WRITTEN REQUEST - Pick up the PHP curl_multi example below and carry it on from its last line.

TEXT SHOWN -
When you get the handles back from curl_multi_info_read, you can compare those handles against your keyed list, then of course use the key to know where your response goes. Here's the direct implementation, based on a model I use for a scraper:

// here's our list of URL, in the order we care about
$easy_handles['google']     = curl_init('https://google.com/');
$easy_handles['bing']       = curl_init('https://bing.com/');
$easy_handles['duckduckgo'] = curl_init('https://duckduckgo.com/');

// our responses will be here, keyed same as URL list
$responses = [];

// here's the code to do the multi-request -- it's all boilerplate
$common_options = [ CURLOPT_FOLLOWLOCATION => true, CURLOPT_RETURNTRANSFER => true ];
$multi_handle = curl_multi_init();
foreach ($easy_handles as $easy_handle) {
    curl_setopt_array($easy_handle, $common_options);
    curl_multi_add_handle($multi_handle, $easy_handle);
}
do {
    $status = curl_multi_exec($multi_handle, $runCnt);
    assert(CURLM_OK === $status);
    do {
        $status = curl_multi_select($multi_handle, 2/*seconds timeout*/);
        if (-1 === $status) usleep(10); // reported bug in PHP
    } while (0 === $status);
    while (false !== ($info = curl_multi_info_read($multi_handle))) {
        foreach ($easy_handles as $key => $easy_handle) { // find the response handle
            if ($info['handle'] === $easy_handle) {       // from our list
                if (CURLE_OK === $info['result']) {
                    $responses[$key] = curl_multi_getcontent($info['handle']);
                } else {
                    $responses[$key] = new \RuntimeException(
                        curl_strerror($info['result'])

DATASET EXTRACT -

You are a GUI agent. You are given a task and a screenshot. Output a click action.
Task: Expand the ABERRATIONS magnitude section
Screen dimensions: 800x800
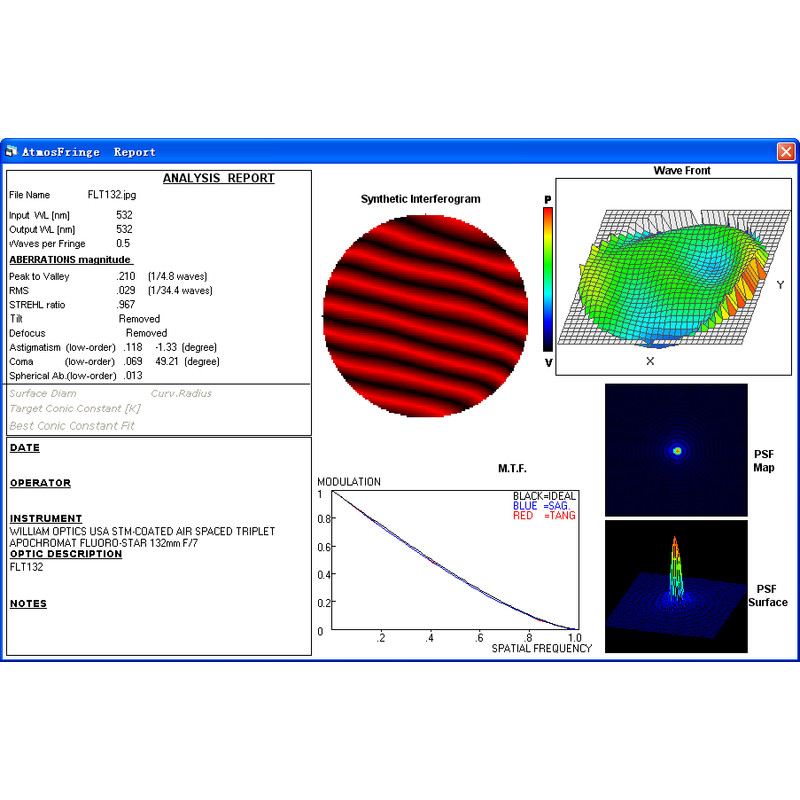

EXERCISE RESPONSE -
                    );
                }
            }
        }
    }
} while (0 < $runCnt);

Most of this is boilerplate machinery to do the multi fetch. The lines that target your specific question are:

foreach ($easy_handles as $key => $easy_handle) { // find the response handle
    if ($info['handle'] === $easy_handle) {       // from our list
        if (CURLE_OK === $info['result']) {
            $responses[$key] = curl_multi_getcontent($info['handle']);

Loop over your list comparing the returned handle against each stored handle, then use the corresponding key to fill in your response.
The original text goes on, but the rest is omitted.